Short name for the ExecutionPlan, such as ‘ParquetExec’. Like name but can be called without an instance.


fn schema(&self) -> SchemaRef

Get the schema for this execution plan


fn check_invariants(&self, _check: InvariantLevel) -> Result<()>

Returns an error if this individual node does not conform to its invariants. These invariants are typically only checked in debug mode.

A default set of invariants is provided in the default implementation. Extension nodes can provide their own invariants.


fn required_input_distribution(&self) -> Vec<Distribution>

Specifies the data distribution requirements for all the children for this ExecutionPlan, By default it’s [Distribution::UnspecifiedDistribution] for each child,


fn required_input_ordering(&self) -> Vec<Option<LexRequirement>>

Specifies the ordering required for all of the children of this ExecutionPlan.

For each child, it’s the local ordering requirement within each partition rather than the global ordering

NOTE that checking !is_empty() does not check for a required input ordering. Instead, the correct check is that at least one entry must be Some


fn maintains_input_order(&self) -> Vec<bool>

Returns false if this ExecutionPlan’s implementation may reorder rows within or between partitions.

For example, Projection, Filter, and Limit maintain the order of inputs – they may transform values (Projection) or not produce the same number of rows that went in (Filter and Limit), but the rows that are produced go in the same way.

DataFusion uses this metadata to apply certain optimizations such as automatically repartitioning correctly.

The default implementation returns false

WARNING: if you override this default, you MUST ensure that the ExecutionPlan’s maintains the ordering invariant or else DataFusion may produce incorrect results.


fn benefits_from_input_partitioning(&self) -> Vec<bool>

Specifies whether the ExecutionPlan benefits from increased parallelization at its input for each child.

If returns true, the ExecutionPlan would benefit from partitioning its corresponding child (and thus from more parallelism). For ExecutionPlan that do very little work the overhead of extra parallelism may outweigh any benefits

The default implementation returns true unless this ExecutionPlan has signalled it requires a single child input partition.
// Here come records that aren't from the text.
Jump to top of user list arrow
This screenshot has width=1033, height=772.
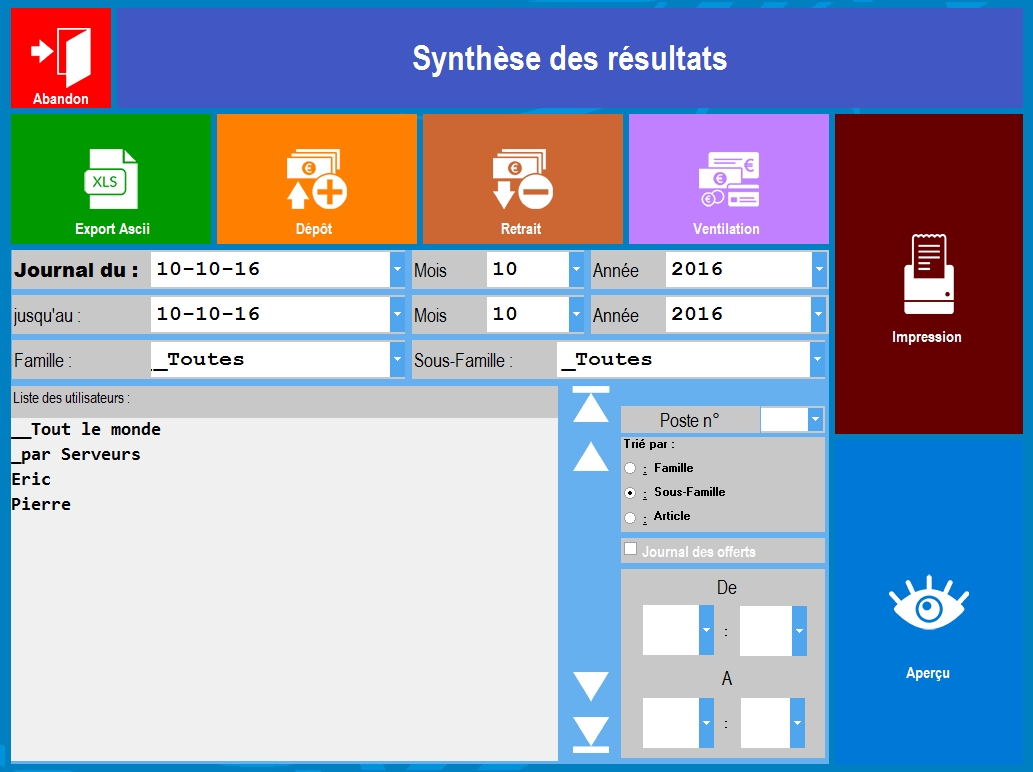click(x=591, y=405)
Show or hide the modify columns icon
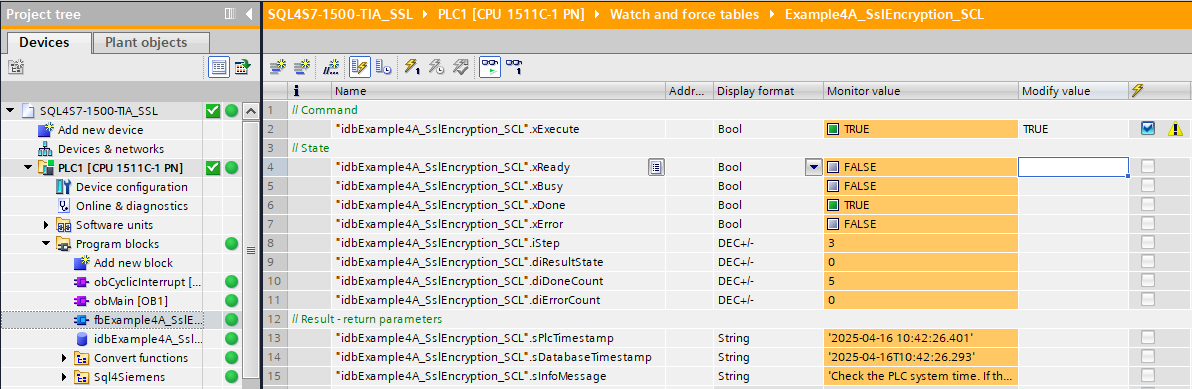Screen dimensions: 1192x389 pyautogui.click(x=360, y=67)
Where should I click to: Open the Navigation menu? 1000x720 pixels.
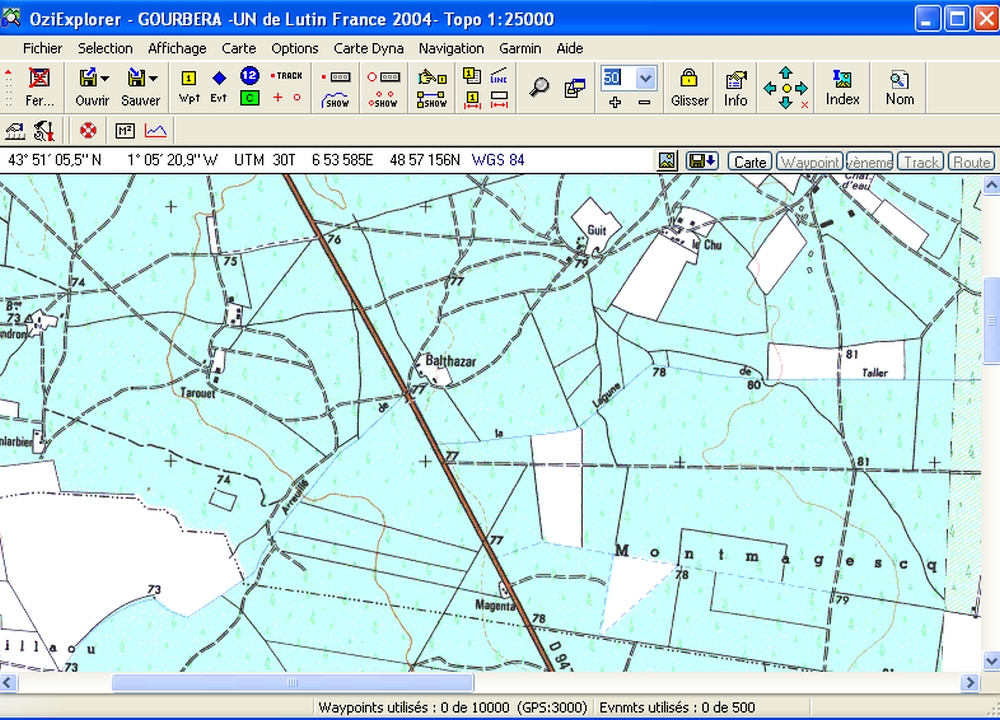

fn repartitioned( &self, _target_partitions: usize, _config: &ConfigOptions, ) -> Result<Option<Arc<dyn ExecutionPlan>>>

If supported, attempt to increase the partitioning of this ExecutionPlan to produce target_partitions partitions.

If the ExecutionPlan does not support changing its partitioning, returns Ok(None) (the default).

It is the ExecutionPlan can increase its partitioning, but not to the target_partitions, it may return an ExecutionPlan with fewer partitions. This might happen, for example, if each new partition would be too small to be efficiently processed individually.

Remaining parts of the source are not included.